For each of the 3 main network constituents feed syndication and publishing standards are the primary plumbing mechanism used for communication.

feedcommerce platform

nooked is a scalable feed publishing/syndication platform that can service data to millions of clients (widgets, mashups, readers etc) on the internet. We provide a rich statistics/analytics system that presents the data owner with detailed information regarding the use of their data by clients. Example metrics are click through (CPC), actions (CPA), trends vs industry etc.

APIs

nooked offers standards based APIs to allow ease of publication and syndication of arbritrary data in RSS/Atom formats - de-facto formats for machine readable data. nooked is AtomPub enabled and supports OpenSearch sharing of search results.

At nooked we believe in the utility of simple web service APIs. We provide them for everything in our platform - publishing/syndicating feed data, creating accounts and feeds and getting analytics data. Simple RESTful APIs are key - we don't use complex WSDL/SOAP/WS-* software stacks. Instead you will find a set of RESTful APIs that most internet client languages (Javascript, flash etc.) can talk to with little or no additional library support. Back end systems can talk to it using simple HTTP support built into every scripting language under the sun. We will, in time, be providing more wrapper libraries for most popular languages to interact with our platform.

feedcommerce platform components

The Atom Publishing Protocol

The Atom Publishing Protocol (AtomPub) is a recently approved specification that was developed to tackle the problem of updating feeds in a standard way. It is already gaining significant traction from major players such as Google (OpenSocial APIs are AtomPub based), Microsoft (LiveWriter is an AtomPub client), Wordpress (has AtomPub support) and Movable Type (has AtomPub support).

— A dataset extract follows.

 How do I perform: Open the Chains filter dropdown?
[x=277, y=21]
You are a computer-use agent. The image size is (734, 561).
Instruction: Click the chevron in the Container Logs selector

This unique feature of nooked allows online merchants systems to update feed entries (i.e. product data) on a one-by-one basis if they want to. This real-time update capability can be vital for time sensitive product itinerary.

Sources

As well as allowing use of AtomPub to add entries to yout nooked feeds you can also tell your nooked feeds to aggregate content from existing feeds elsewhere on the internet. We call these remote feeds sources. nooked will pull conent from these sources periodically to batch upload and update product data into the nooked feed platform. An important thing to remember is that a single nooked feed can aggregate content from many remote source feeds in addition to also containing entries created or edited via AtomPub APIs. This allows a single nooked feed to act as a 'river of news' (or 'river of products') that can be presented in a variety of ways.

Sources can be merchants or affiliate data files that contain product data via a variety of formats and protocols. RSS and Atom are the norm, accessed via HTTP but we can add support for other formats if required.

Security

nooked support creation of both public world-readable feeds and private user-readable feeds that require authentication in order to be accessed. Access to nooked statistics data related to feed and client usage also requires authentication.

Scalability

Dealing with millions of clients is our business so scaling our service is a task we are always working on. Our platform architecture allows us to scale horizontally by adding more commodity hosts to our server cluster

nooked is also designed to serve feed content in a manner that allows intermediate internet backbone cache servers to serve content when it has not been changed.

Availability

We recognize that uptime for a service like ours is a key measure of utility and dependability. We deploy our platform into an environment that meets the high availability requirements of commercial internet based web services.